In modern times something similar has happened. Innocent servants of Jehovah have been executed in various countries—by firing squad, by guillotine, by hanging, by gas chamber—all of it “legally” carried out by governments trying to suppress Christianity. All powers that abuse their authority will render an account to God. What terrible bloodguilt they bear!—Revelation 6:9, 10.
True Christians shudder at the thought of bearing bloodguilt before Jehovah God. Thus, while they respect a government’s right to wield “the sword,” they are keenly aware of how it has been misused. It has served as a tool for persecution and has also at times been wielded with prejudicial harshness against some and inappropriate leniency toward others.* So how do Christians react to the debate over capital punishment? Do they get involved and push for change?

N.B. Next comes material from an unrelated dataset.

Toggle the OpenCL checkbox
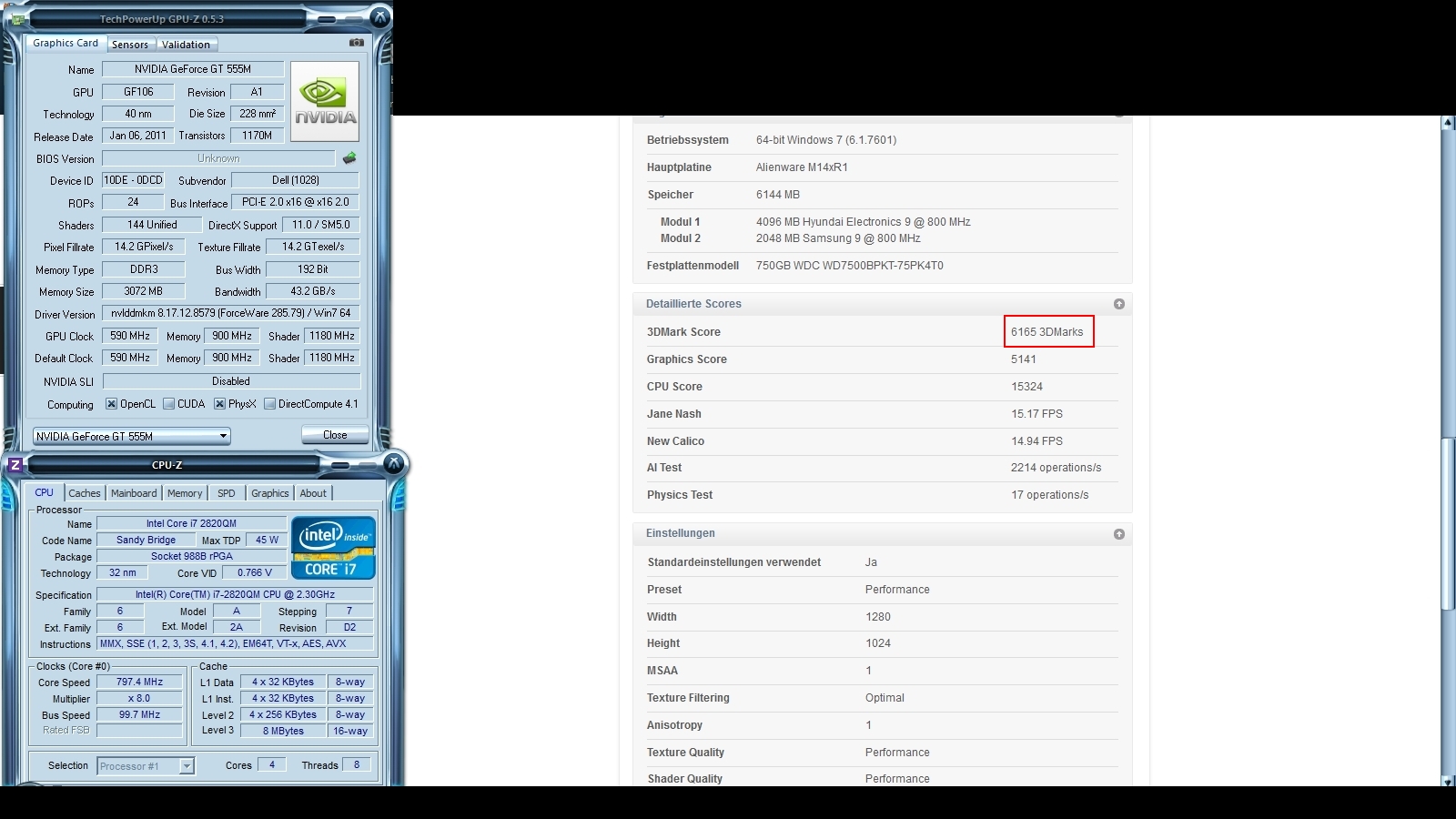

Can a Christian obey that injunction and still join the debate over the death penalty? Evidently not. This is, after all, a social and political issue. In the United States, candidates for political office commonly use their stand on the death penalty—whether for or against—as an important plank in their campaign platform. They debate the subject ardently and use the emotional intensity that this subject usually provokes as a lever to sway voters to their cause.

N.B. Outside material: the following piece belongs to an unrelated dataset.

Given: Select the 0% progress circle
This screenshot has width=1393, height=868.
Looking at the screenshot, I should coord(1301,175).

Perhaps the question for a Christian to ponder is this: Would Jesus have involved himself in the controversy over how this world’s governments wield “the sword”? Remember, when his countrymen tried to get him involved in politics, Jesus “withdrew again into the mountain all alone.” (John 6:15) It seems far more likely, then, that he would have left this matter where God put it—in the hands of the governments.
Likewise today, one would expect Christians to be careful not to jump into arguments on this subject. They would recognize the right of governments to do as they wish. But as Christian ministers who are no part of the world, they would neither avow support for capital punishment nor promote its abolition.
Rather, they keep in mind the words of Ecclesiastes 8:4: “The word of the king is the power of control; and who may say to him: ‘What are you doing?’” Yes, the world’s ‘kings,’ or political rulers, have been granted the power to carry out their own will. No Christian has the authority to call them to task. But Jehovah can. And he will. The Bible allows us to look forward to the day when God will bring about final justice for every crime and every abuse of “the sword” in this old world.—Jeremiah 25:31-33; Revelation 19:11-21.
For instance, the U.S. prison system has been criticized for executing under 2 percent of its death-row criminals each year. More of them die from natural causes than from execution. There have also been charges of prejudice—as statistics suggest that a murderer is more likely to receive a death sentence if the victim was white than if the victim was black.